Après une période de domination par les vandales Justinien conquit les Baléares au milieu du VI siècle.
Les îles furent ensuite envahies par les musulmans à la fin du VIII siècle. Ils laissèrent derrière quelques traces architecturales encore visibles aujourd'hui. L'île d'Ibiza désignée par les Romains comme Ebusus était désignée par les arabes sous la forme dérivée Yebisah, quand la ville connue aujourd'hui comme Ibiza/Eivissa était désignée par les arabophones comme Madina Iabisa
Après trois siècles de domination musulmane qui virent les baléares dépendre du califat de Cordoue puis de la Taifa de Denia avant de devenir un émirat indépendant, Ibiza, Formentera et Minorque furent envahies par le roi norvégien Sigurd Ier de Norvège dit le croisé au printemps 1110 sur le chemin de sa croisade vers Jerusalem, après qu'il eut libéré Sintra, Lisbonne et Alcácer do Sal et les eut remises sous domination chrétienne.
La reconquête chrétienne fut ensuite menée par Jacques I le Conquérant, roi d'Aragon, qui s'empara de Palma de Majorque en 1229 et organisa la prise d'Ibiza en 1235. En 1343, les îles furent unies à la couronne d'Aragon.

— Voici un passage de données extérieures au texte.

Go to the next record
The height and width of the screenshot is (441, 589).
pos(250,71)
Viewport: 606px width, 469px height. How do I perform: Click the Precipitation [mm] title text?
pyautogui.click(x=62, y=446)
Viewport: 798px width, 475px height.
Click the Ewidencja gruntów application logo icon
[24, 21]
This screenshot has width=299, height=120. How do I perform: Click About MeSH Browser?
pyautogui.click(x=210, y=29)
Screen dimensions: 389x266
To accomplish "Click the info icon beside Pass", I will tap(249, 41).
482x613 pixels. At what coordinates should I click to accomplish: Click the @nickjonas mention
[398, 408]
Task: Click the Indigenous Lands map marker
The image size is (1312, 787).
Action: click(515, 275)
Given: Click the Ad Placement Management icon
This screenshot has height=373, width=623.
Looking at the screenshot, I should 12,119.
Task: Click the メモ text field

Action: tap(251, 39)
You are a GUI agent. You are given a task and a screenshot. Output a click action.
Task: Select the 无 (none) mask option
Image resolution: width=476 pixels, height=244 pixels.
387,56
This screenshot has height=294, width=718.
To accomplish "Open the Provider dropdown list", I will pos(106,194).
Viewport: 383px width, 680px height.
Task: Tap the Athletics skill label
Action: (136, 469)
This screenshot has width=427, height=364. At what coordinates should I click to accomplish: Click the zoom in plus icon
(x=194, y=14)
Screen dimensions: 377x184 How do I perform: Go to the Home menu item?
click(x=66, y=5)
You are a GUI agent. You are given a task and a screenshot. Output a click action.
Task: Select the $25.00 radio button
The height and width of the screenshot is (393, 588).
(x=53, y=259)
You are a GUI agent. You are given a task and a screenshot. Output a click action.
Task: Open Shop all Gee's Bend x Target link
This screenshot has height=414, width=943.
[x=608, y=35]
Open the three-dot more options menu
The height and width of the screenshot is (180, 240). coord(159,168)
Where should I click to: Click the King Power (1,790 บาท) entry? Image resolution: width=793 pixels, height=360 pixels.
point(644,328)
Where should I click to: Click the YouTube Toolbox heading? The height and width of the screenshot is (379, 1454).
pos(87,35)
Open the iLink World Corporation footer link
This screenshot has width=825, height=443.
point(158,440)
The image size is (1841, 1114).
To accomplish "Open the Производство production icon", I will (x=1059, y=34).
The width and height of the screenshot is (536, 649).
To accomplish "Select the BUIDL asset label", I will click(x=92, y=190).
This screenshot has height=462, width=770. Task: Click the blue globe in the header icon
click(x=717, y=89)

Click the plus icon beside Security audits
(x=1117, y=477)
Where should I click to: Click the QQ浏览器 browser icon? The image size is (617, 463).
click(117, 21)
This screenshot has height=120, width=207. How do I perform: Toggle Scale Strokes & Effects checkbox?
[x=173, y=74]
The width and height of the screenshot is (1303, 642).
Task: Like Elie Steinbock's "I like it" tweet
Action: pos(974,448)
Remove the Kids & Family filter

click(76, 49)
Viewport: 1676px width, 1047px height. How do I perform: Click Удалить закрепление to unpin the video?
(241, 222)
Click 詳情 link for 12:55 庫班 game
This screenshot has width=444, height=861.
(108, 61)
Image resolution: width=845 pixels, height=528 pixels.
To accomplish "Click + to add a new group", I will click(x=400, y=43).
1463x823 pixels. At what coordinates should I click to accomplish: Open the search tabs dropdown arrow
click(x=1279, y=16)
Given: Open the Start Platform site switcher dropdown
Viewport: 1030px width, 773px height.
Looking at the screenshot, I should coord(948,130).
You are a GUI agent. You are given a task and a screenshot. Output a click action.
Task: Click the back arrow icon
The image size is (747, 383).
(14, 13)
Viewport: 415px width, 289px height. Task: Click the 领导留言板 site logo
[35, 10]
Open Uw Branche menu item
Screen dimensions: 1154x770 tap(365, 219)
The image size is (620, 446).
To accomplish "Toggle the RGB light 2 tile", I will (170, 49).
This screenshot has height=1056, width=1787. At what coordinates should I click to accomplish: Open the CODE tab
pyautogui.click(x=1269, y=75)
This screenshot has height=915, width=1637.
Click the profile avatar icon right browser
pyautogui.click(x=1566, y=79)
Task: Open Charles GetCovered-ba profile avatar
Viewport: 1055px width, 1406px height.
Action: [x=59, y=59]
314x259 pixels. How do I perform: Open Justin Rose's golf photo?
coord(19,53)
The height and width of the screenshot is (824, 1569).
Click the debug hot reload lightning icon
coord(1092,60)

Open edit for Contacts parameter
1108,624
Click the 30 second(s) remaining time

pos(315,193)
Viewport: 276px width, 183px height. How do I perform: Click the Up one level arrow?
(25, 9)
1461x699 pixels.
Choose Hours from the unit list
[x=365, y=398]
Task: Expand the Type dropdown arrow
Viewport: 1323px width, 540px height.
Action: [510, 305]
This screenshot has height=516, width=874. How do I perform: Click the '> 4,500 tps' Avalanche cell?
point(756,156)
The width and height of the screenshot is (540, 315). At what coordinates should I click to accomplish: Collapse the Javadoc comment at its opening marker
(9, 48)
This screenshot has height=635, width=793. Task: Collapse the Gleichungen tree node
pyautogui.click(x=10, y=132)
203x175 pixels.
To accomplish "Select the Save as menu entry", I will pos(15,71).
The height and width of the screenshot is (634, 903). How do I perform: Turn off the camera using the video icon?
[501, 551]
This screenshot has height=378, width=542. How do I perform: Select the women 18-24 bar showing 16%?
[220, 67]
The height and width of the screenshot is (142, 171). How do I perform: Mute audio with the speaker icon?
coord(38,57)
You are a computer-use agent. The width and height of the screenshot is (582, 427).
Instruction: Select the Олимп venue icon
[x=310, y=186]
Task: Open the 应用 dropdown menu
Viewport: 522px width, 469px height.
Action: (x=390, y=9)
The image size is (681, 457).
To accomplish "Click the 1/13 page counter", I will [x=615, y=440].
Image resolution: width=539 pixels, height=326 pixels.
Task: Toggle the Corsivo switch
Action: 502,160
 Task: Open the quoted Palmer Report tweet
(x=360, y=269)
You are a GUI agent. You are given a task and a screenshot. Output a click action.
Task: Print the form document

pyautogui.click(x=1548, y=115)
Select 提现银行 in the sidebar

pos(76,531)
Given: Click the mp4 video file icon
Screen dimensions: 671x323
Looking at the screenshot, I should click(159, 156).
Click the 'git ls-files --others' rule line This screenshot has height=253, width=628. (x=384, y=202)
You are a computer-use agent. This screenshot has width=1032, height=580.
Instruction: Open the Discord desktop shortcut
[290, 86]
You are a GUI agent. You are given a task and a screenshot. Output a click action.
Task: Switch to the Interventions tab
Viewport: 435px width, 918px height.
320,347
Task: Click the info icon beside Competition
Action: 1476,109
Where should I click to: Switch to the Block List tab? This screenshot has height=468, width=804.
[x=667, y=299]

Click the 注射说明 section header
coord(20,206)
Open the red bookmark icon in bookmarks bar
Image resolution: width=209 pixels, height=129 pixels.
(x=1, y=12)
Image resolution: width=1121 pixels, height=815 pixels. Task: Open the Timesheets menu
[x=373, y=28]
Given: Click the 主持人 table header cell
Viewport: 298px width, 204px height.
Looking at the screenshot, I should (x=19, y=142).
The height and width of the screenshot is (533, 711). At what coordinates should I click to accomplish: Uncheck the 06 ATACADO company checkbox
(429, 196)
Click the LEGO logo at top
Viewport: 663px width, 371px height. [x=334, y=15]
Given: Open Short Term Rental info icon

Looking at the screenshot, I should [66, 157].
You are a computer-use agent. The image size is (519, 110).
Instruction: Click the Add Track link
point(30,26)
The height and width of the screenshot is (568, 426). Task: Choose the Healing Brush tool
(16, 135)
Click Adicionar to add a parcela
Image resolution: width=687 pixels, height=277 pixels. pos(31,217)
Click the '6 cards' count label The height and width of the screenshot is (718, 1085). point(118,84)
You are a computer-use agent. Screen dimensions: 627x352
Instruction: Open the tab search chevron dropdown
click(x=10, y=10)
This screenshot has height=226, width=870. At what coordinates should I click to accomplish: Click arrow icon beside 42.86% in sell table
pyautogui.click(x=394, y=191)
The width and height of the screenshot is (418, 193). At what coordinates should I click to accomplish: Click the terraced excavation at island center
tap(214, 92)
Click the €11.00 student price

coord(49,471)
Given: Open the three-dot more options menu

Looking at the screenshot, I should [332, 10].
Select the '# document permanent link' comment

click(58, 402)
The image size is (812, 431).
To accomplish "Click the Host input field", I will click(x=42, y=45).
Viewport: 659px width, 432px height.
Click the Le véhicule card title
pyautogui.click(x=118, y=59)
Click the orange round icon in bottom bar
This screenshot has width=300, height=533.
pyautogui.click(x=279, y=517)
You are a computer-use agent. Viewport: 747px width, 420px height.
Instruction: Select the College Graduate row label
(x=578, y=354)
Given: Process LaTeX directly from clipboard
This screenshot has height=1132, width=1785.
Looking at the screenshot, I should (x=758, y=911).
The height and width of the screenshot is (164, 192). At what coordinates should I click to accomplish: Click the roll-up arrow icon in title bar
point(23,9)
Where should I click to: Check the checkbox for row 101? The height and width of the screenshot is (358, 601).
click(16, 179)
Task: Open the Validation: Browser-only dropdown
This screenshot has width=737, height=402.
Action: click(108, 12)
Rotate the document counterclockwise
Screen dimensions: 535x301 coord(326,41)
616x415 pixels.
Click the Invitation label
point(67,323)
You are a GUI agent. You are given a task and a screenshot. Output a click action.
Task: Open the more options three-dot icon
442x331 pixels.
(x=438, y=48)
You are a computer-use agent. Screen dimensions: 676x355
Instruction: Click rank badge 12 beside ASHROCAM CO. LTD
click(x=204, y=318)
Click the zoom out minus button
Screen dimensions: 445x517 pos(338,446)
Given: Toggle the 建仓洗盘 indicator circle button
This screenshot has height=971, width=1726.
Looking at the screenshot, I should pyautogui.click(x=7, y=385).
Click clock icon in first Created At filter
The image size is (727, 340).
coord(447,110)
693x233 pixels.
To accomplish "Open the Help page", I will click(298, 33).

Au siècle suivant, alors que Palma de Majorque fut quasiment anéantie par les Turcs, la ville d'Ibiza se dota d'une enceinte fortifiée. De nombreuses tours de guet furent construites pour la défense de l’archipel (par exemple La Torre des Carregador du XVI siècle). Elles ne furent jamais dotées d’artillerie. Militairement, ces tours furent abandonnées vers le XIX siècle. Elles sont appelées « atalaies » (du catalan atalaia, dérivant de l'arabe atalayi qui signifie sentinelle). Elle est constituée d'un rez-de-chaussée et d'un étage auquel on accède par un escalier en colimaçon. La surveillance des tours était assurée par un ou deux gardiens. Un feu visible la nuit ou la fumée le jour annonçaient aux villages alentours l’arrivée des pirates.
Les églises furent édifiées sur un type défensif afin de protéger les villageois (bel exemple de l’église de Santa Eulàlia ou celle de Sant Carles). L'habitat est dispersé et éloigné très souvent des côtes.
En 1715, victorieuse à l'issue de la guerre de Succession d'Espagne, la dynastie des Bourbons s'empara de Majorque et d'Ibiza, qui s'étaient alliées aux Habsbourg. La domination britannique durera jusqu'en 1802.
Une immigration notable vers l'Algérie française est à relever aux XIX et XX siècles, certains mots du catalan d'ibiza sont même passés dans la langue des pieds-noirs d'Algérie.
Les Baléares n'émergèrent d'un marasme chronique qu'avec l'arrivée du tourisme, dans les années 1950. Elles constituent l'une des dix-sept communautés autonomes (régions) espagnoles instituées en 1978.